Für eine gute und effiziente Klassenführung kann dies bedeuten, dass eine förderliche Einflussnahme der Lehrkraft auf diese relevanten Charaktereigenschaften dazu führen kann, dass die Schülerinnen und Schüler im Unterricht weniger störendes Verhalten zeigen. «Die gezielte, förderliche Einflussnahme auf die relevanten Charaktereigenschaften devianter Schüler scheint demgegenüber im Sinne eines präventiven Vorgehens gegen das Auftreten störenden, abweichenden Verhaltens eine erfolgversprechende Strategie zu sein – und darüber hinaus eine genuin pädagogische Aufgabe im Sinne der förderlichen Einflussnahme auf die Persönlichkeitsentwicklung junger Menschen» (Bienengräber & Instenberg 2016, S. 451).
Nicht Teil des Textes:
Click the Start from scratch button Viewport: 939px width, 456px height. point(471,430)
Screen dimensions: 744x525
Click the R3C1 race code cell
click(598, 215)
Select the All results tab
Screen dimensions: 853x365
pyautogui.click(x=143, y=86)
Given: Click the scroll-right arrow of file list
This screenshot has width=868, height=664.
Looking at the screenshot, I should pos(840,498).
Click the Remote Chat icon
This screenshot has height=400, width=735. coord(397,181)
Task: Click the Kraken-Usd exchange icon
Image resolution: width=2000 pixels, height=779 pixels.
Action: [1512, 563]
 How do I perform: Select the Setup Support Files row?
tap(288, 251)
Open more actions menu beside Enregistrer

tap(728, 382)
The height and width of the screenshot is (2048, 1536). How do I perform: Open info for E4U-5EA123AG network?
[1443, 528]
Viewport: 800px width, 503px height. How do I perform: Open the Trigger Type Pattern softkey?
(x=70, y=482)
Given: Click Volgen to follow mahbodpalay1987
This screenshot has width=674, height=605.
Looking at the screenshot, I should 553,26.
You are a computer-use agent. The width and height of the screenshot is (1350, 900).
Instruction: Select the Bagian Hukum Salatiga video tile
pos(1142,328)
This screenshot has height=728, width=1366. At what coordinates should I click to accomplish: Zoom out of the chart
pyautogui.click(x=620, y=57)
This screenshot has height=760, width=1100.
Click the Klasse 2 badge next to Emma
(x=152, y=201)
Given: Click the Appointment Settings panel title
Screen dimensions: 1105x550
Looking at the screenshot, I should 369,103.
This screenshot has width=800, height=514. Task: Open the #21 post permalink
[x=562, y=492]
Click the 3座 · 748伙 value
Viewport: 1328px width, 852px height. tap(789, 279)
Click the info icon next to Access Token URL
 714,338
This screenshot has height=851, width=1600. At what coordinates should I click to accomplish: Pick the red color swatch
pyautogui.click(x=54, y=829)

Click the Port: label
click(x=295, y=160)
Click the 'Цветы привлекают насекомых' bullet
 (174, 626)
In den folgenden Kapiteln führen wir zuerst einen theoretischen Rahmen zum Thema «Klassenführung» ein. Anschließend greifen wir in den einzelnen Kapiteln verschiedene Aspekte der Klassenführung auf und legen dar, wie die Umsetzung im Unterricht gelingen kann. Wir gehen dabei jeweils indirekt auf die drei Prinzipien Freude, Struktur und Gelassenheit ein und zeigen auf, wie beim Unterrichten die oben aufgeführten Charaktereigenschaften gefördert werden können. Am Ende des Buches fassen wir die Erkenntnisse zusammen und legen nochmals dar, warum Klassen führen mit Freude, Struktur und Gelassenheit einen positiven Einfluss auf das Verhalten der Schülerinnen und Schüler im Klassenverband und auf ihre Leistungen im Unterricht hat.